With the elections over I’ve had a little time to think about what the new administration could mean for the GeoWeb. For those who follow the GeoWanking list serv there has been a raging debate on neogeography versus paleogeography. Some of the rhetoric reminds me of the just finished election and how we strive to create a binary world - blue state/red state or neo/paleo. In the spirit of moving beyond stereotypes and on to solving problems; I thought a closer look at what the potential impact of Obama’s technology platform on the GeoWeb could be. Might be a good diversion from our own self reflection - despite the fact I’ve added plenty of fuel to that fire ;-)

You can read Obama’s technology platform overview here.
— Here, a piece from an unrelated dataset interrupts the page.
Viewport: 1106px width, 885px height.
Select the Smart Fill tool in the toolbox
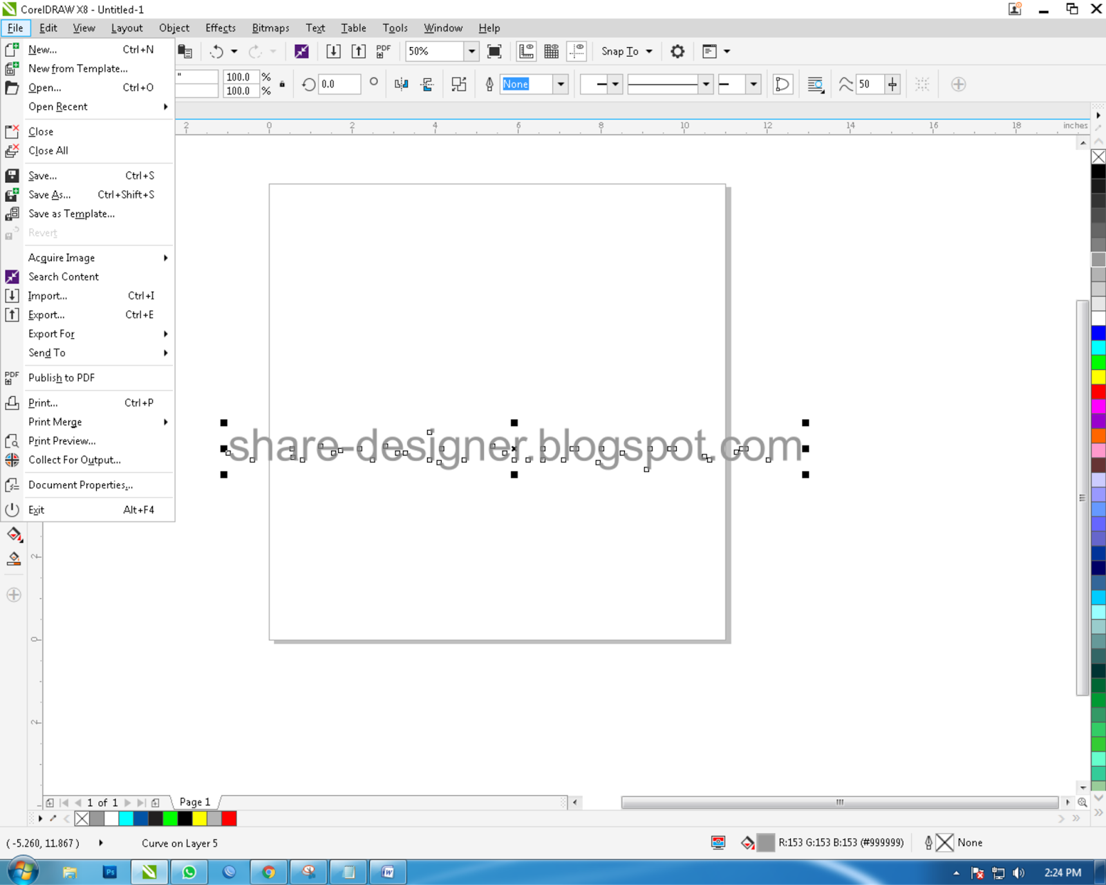14,534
The plank that really grabbed my attention was the promise to “Open Up Government to its Citizens”. The idea that data about government (Congressional voting records) and created by the government (census data) should be easily available to the public. Specifically:

Making government data available online in universally accessible formats to allow citizens to make use of that data to comment, derive value, and take action in their own communities. Greater access to environmental data, for example, will help citizens learn about pollution in their communities, provide information about local conditions back to government and empower people to protect themselves.”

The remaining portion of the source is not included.